Mata Renjun berbinar dan ia mengangguk senang, "gratis?"

"Kalau aku minta bayaran, nanti kamu bayar dua kali lipat, oke?"

Keduanya tertawa lepas, menertawai ucapan masing-masing. Dokter lelaki berkulit tan itu—Kim Jongin—mengikuti si pria hamil yang mulai mengambil langkah memasuki rumah sakit. Mereka berjalan bersama hingga terpisah di sebuah koridor yang memisahkan ruangan masing-masing.

"Pastikan untuk tidak terlalu lelah, kondisimu saat ini sedang rentan-rentannya."

Yang diberikan perhatian sederhana itu mengangguk-angguk pasti dengan wajah yang tersenyum cerah. Jempolnya teracung mantap dan tangannya melambai-lambai setelah itu seiring dengan tubuh si senior yang mulai menghilang di balik ruangannya di ujung sana.

Huang Renjun menghela napas saat sosok dari rekan se-profesinya itu sudah tak lagi terlihat. Tangannya kembali mengelus-elus perutnya, mencoba meredakan rasa tidak nyaman yang masih sekali kentara.

Tiga puluh dua minggu. Perhitungan itu muncul dalam kepala, sementara benaknya mencoba untuk tetap tenang dan santai.

Toh, ini bukan kehamilannya yang pertama, kan?

-

Jalanan pagi itu sudah cukup macet meski jarum panjang jam baru mencumbu angka sebelas. Hari sabtu adalah hari di mana kebanyakan orang memiliki banyak waktu lenggang, namun itu juga berarti bahwa jalanan akan menjadi tempat mereka mencari kesibukan.

Mark Lee terpengkur sendiri di kursi kemudi. Lampu merah yang sudah menyala sejak satu menit yang lalu masih belum juga terganti, pun dengan padatnya sisi-sisi jalan yang masih sama tanpa perubahan berarti. Satu menit kemudian waktu terlalui dan helaan napas Mark sudah terus terdengar entah untuk yang keberapa kali. Lampu lalu lintas dengan merah sebagai simbol penandanya tak pernah terasa semenjemukkan ini.

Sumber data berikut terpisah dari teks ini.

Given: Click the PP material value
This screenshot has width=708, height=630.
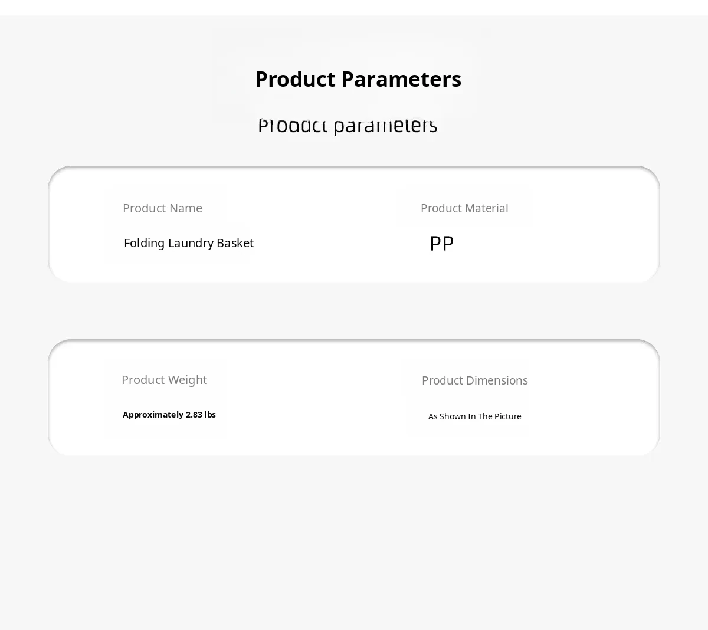Looking at the screenshot, I should [x=441, y=243].
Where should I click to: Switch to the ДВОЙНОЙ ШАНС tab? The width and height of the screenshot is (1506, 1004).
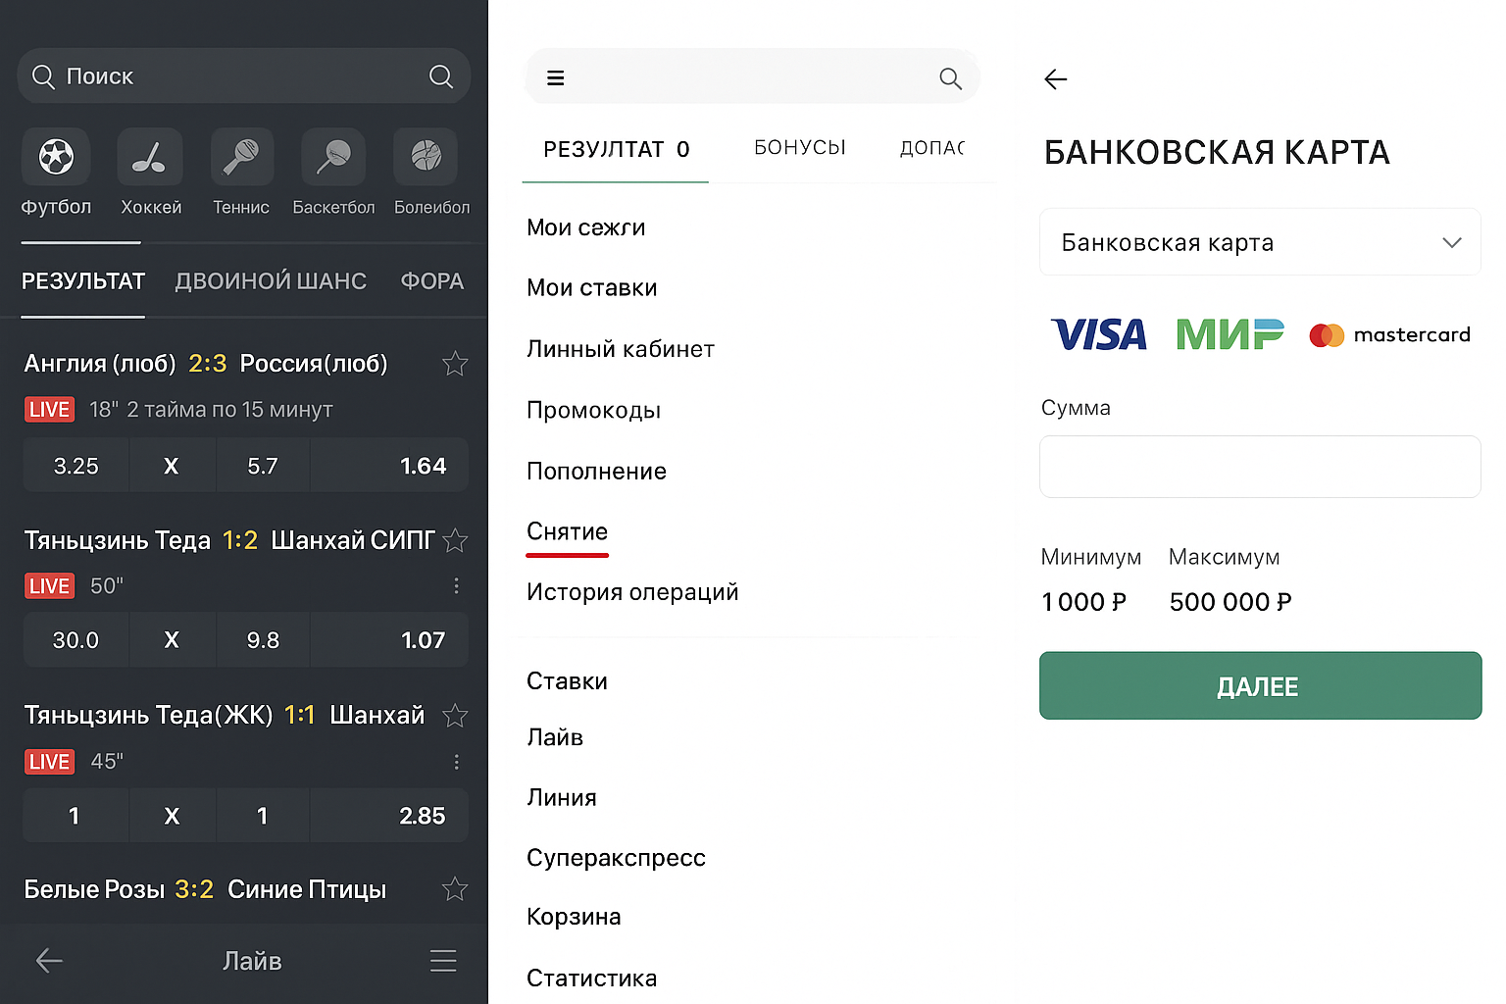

Atau barangkali, pikirannya sendirilah yang membuat waktu terasa merangkak lambat dan diam-diam menelannya dalam rasa jemu yang tak ia mengerti sama sekali.

Hidup. Berat. Lelah. Sendirian.

Langkah kaki yang membawanya pada koridor rumah abu terasa ringan dan seolah tak nyata. Mark tak mengerti mengapa rasanya hari ini semuanya begitu tidak seimbang dan membingungkan. Ia masih merasa risau meski telah melihat senyum putrinya. Ia masih merasa penat meski telah berhasil keluar dari macetnya jalanan yang padat. Ia merasa kepalanya begitu berat dengan banyak substansi yang tak terlihat, sementara kakinya dapat dengan mudah melangkah seolah tanpa beban apa-apa.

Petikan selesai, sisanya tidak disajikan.